The Star-Times sought information on Jones from the Department of
Internal Affairs (DIA) and the Ministry of Foreign Affairs and Trade.
DIA confirmed it held passport information on him but refused to release
details on privacy and national security grounds. MFAT said: "The
family has requested privacy and we won't be commenting." A senior DIA
source said pressure was exerted from the Prime Minister's office not to
release information. Friends of the family say they suddenly went quiet
a couple of months ago, and speculated the Government had advised them
not to speak.
In Christchurch, the ex-judicial death of Jones elicits little
sympathy from some. "If he was stupid enough to go [to Yemen]," one
former neighbour spat, "then he deserves it."
NZ ISLAMISTS PROMOTE PEACE
On Friday afternoons, Muslim converts gather at a drop-in centre in
suburban Christchurch to chat and teach anyone who's interested about
Islam.
They have taken names like Abu Hamzah and Abdul Hakeem.
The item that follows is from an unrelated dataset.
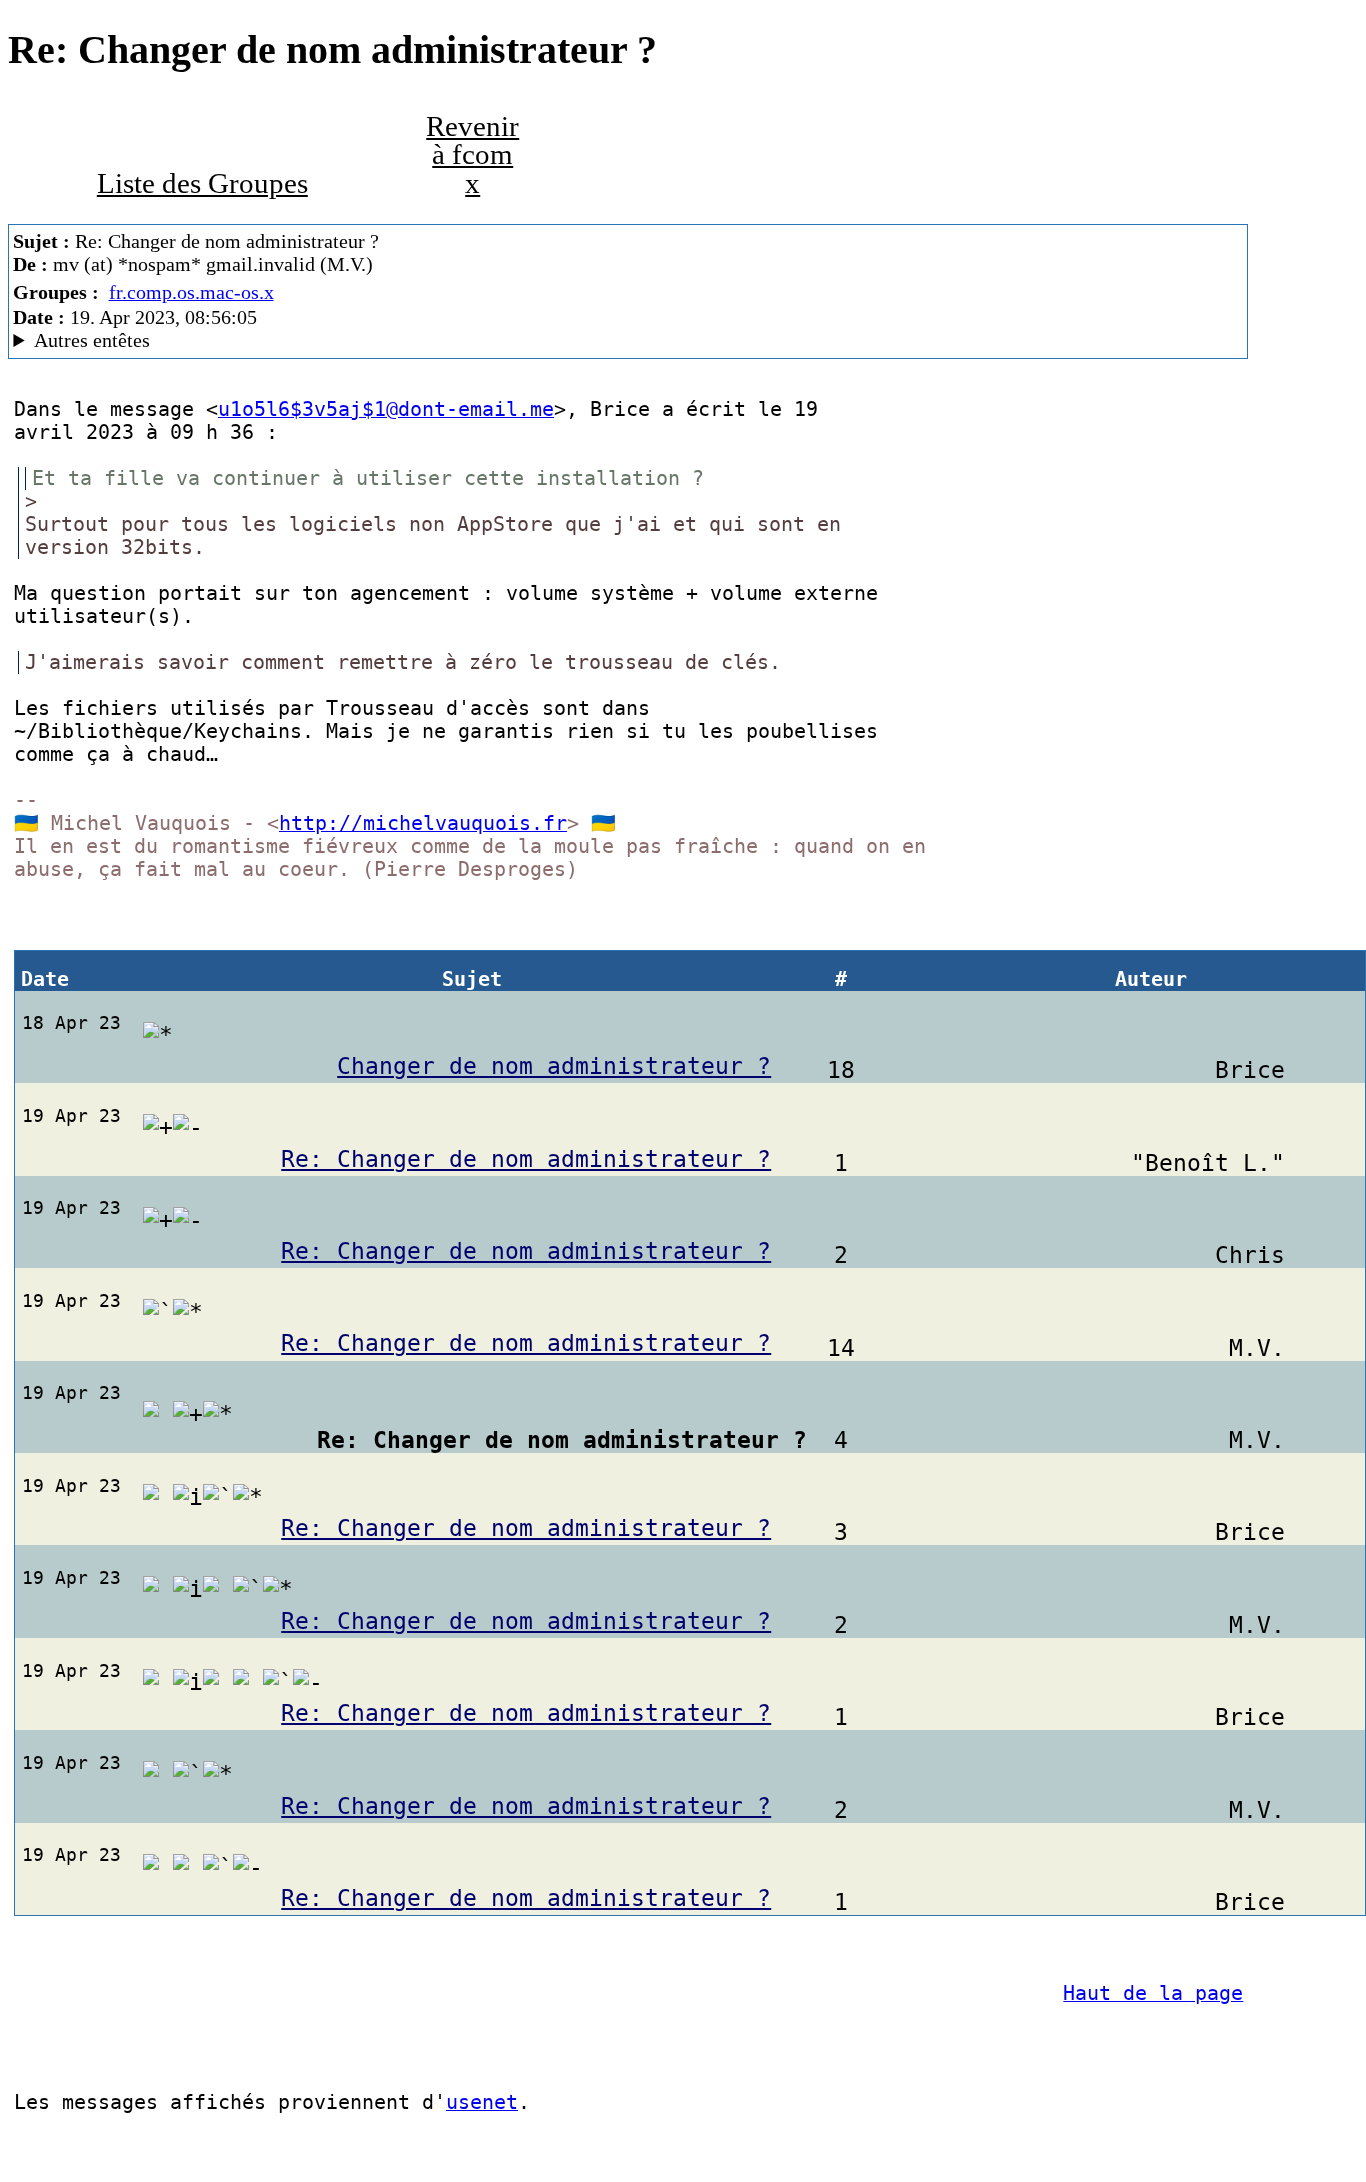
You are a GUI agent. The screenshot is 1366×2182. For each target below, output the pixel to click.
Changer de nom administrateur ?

One has kept
his old name - Nathan Jones. He is the younger brother of Daryl Jones,
also known as Muslim bin John, killed by an American drone last year.
Nathan Jones and his friends set up the centre to promote Salafism, a
sect which follows strict Islam as practised in Mohammed's time. Some
Salafi followers in Western countries espouse jihad but Jones and his
friends denounce violence. Flyers in the window proclaim that
"terrorists kill Muslims and non-Muslims indiscriminately".
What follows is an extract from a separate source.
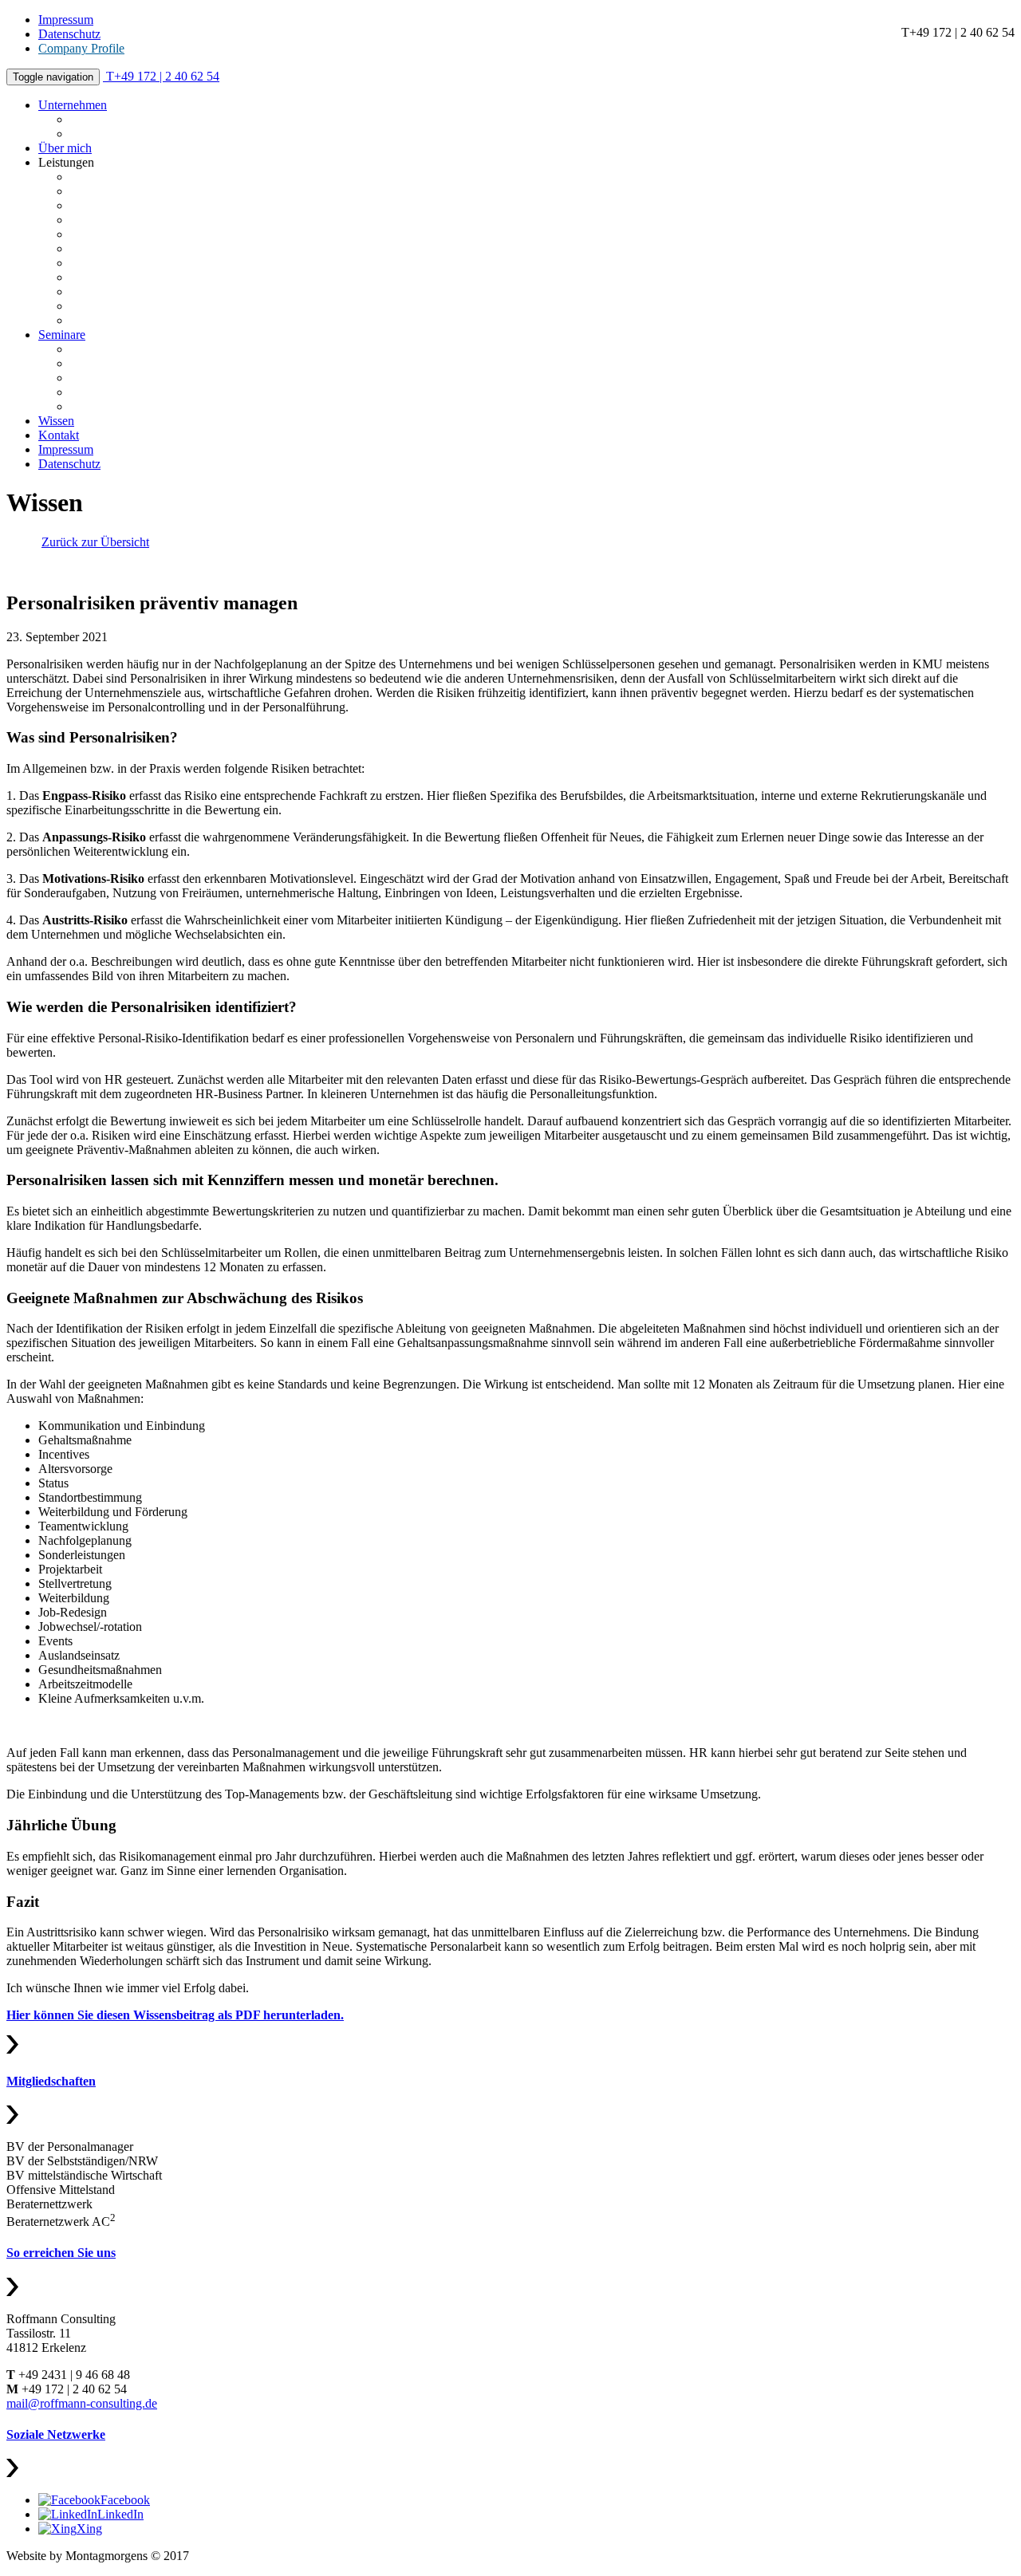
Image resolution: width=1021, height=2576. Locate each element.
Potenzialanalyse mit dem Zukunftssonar (172, 176)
Jones, married to an Iraqi woman, declined to comment about his
brother or his religious beliefs but his friends said Daryl had followed
a "deviant" ideaology. "Orthodox Islam does not teach us to kill
innocent people and to blow up trains and strap bombs to ourselves,"
said Abu Hamzah. "[Daryl] was following . . . an extremist ideology in
the ways of [Osama] bin Laden and we never agreed with that ideology. We
speak against it."
Hamzah said Muslims in New Zealand were peaceful. "I've been up and
down this country and to every single masjid [mosque] there is, almost,
and I have met how many people with this radical idea? Two [Jones and
Christopher Havard]. And where are they now? Apparently dead. Nathan's
brother . . . went to Yemen, he was on some deviant ideology, he thought
he'd go join a group and got killed by a drone."
Another convert, Abdul Hakeem Laughton, said "we were advising
Saleem [Havard] a long time ago that his ideology was wrong, he didn't
take the advice on board."
Hamzah said Havard and Jones listened to radical preachers like
Anwar al-Awlaki and were "overcome by emotions" over the killing of
Muslims. "We feel pain for our Muslim brothers and we ask almighty Lord
to change the situation but we do it based on morals and knowledge. If
we did it based on emotions we'd probably be there [Yemen] too.